Patterson Buchanan Persuades 9th Circuit En Banc Court in Religious Freedom Case

An 11-judge en banc panel of the U.S. Court of Appeals for the Ninth Circuit has ruled in favor of the Catholic Church in a case testing a religious community's First Amendment right to be free from government interference in employment decisions concerning its ministers. The plaintiff in the case, Cesar Rosas, was a Catholic seminarian from Mexico on a ministerial placement in Marysville, Washington, who alleged he was owed overtime pay for work he performed. The Honorable Ricardo S. Martinez of the U.S. District Court for the Western District of Washington dismissed his claim, concluding that it was barred by the "ministerial exception," which protects many internal decisions by communities of faith from government interference.

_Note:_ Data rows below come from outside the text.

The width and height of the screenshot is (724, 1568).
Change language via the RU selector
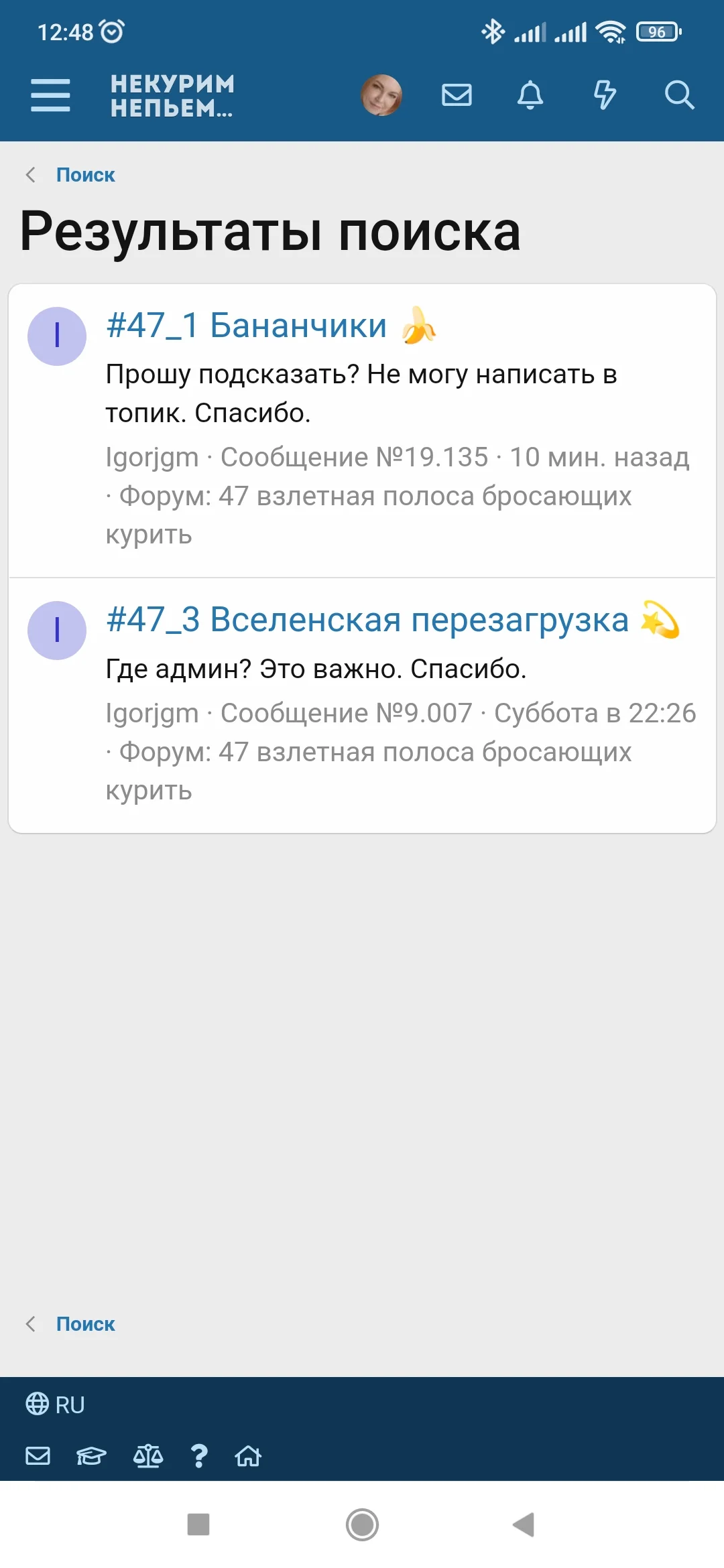[x=55, y=1404]
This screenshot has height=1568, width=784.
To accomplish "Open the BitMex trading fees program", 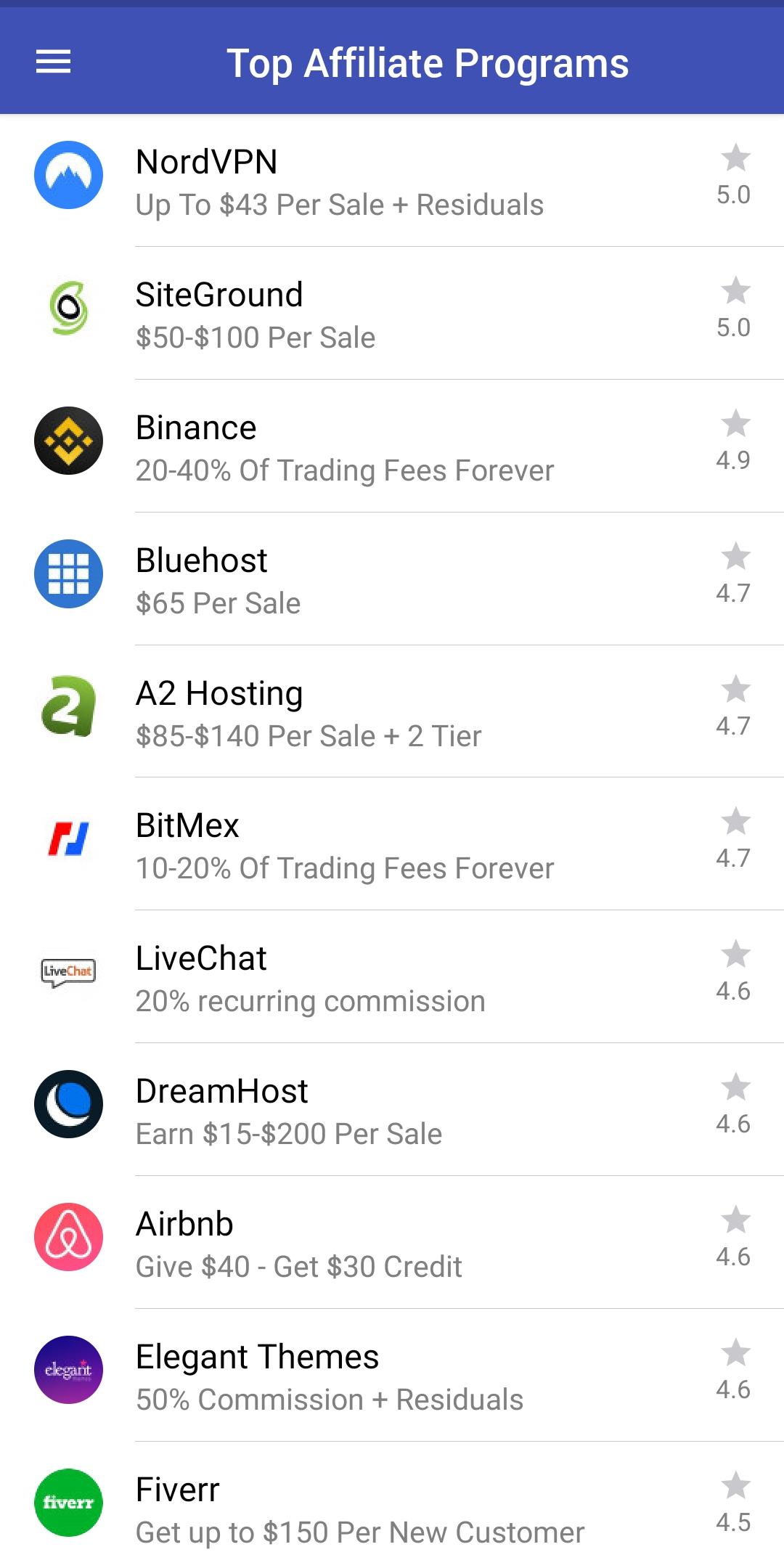I will coord(392,844).
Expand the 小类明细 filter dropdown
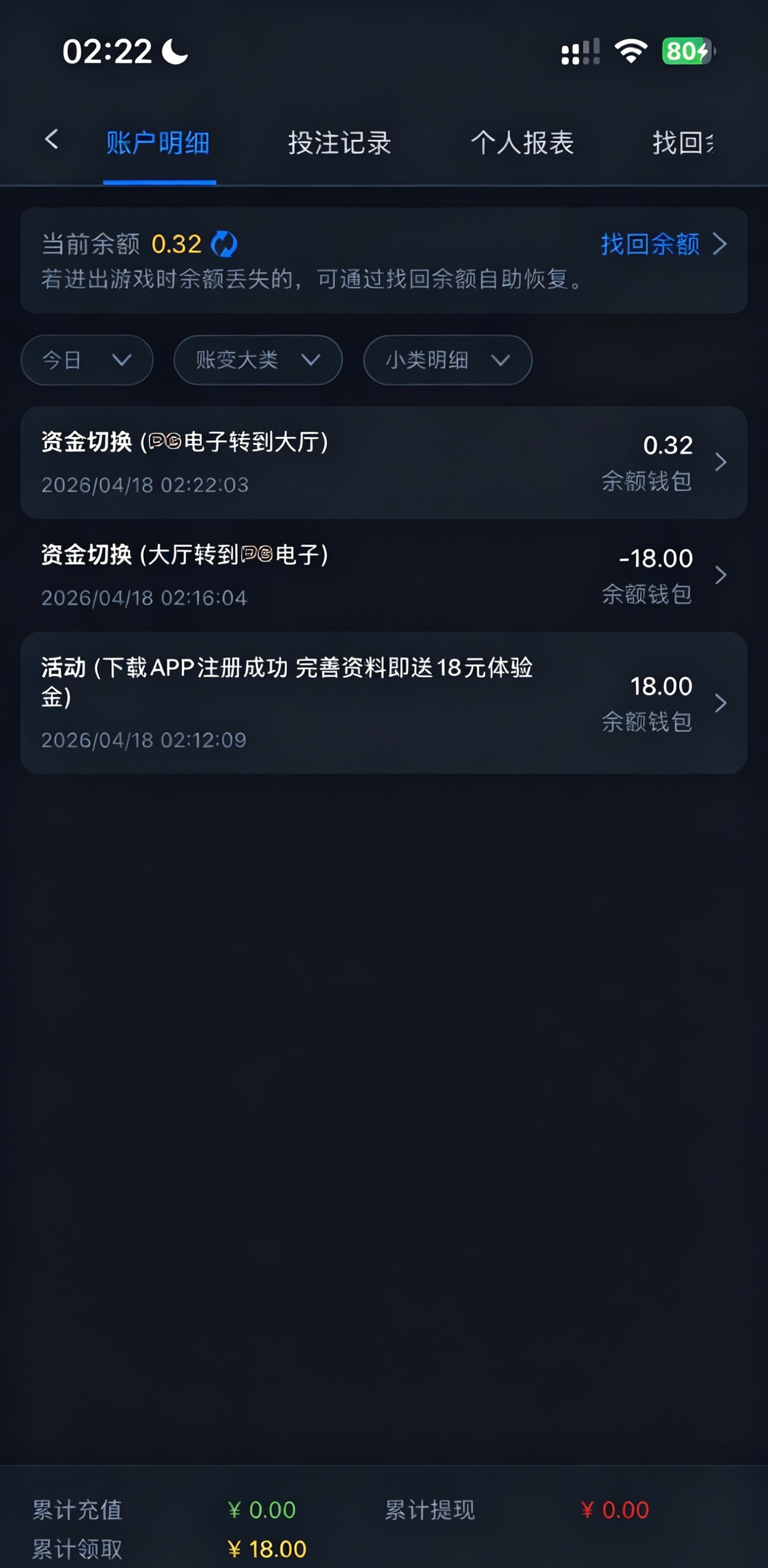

On appeal, Patterson Buchanan's legal team of Karen Kalzer and Nicole Brodie urged the Ninth Circuit reaffirm its traditional reluctance to "impinge on the church's prerogative to choose its ministers or to exercise its religious beliefs in the context of employing its ministers." The court's three-judge panel on March 16, 2010, unanimously affirmed the district court, adopting a protective standard for applying the ministerial exception instead of the narrower exception advocated by the plaintiff. On August 6, 2010, however, the Ninth Circuit agreed to vacate this decision and reconsider the case en banc.

Arguing the case in the en banc rehearing, Mike Patterson emphasized that under any test the Ninth Circuit might adopt, a seminarian like Mr. Rosas would fall under the ministerial exception. The court agreed. In a unanimous decision issued on December 10, 2010, the panel wrote:

We hold that the First Amendment considerations relevant to an ordained minister apply equally to a person who, though not yet ordained, has entered into a church-recognized seminary program to become a minister and who brings suit concerning employment decisions arising from work as a seminarian. The principle of “allowing the church to choose its representatives using whatever criteria it deems relevant” ... necessarily applies not only to those persons who already are ordained ministers, but also to those persons who are actively in the process of becoming ordained ministers. Similarly, we can no more ask the church for a religious justification for its decisions concerning seminarians (ordained ministers in training) than we can ask the church “to articulate a religious justification for its personnel decisions” concerning its ordained ministers.

The case is Rosas v. Corporation of the Catholic Archbishop of Seattle.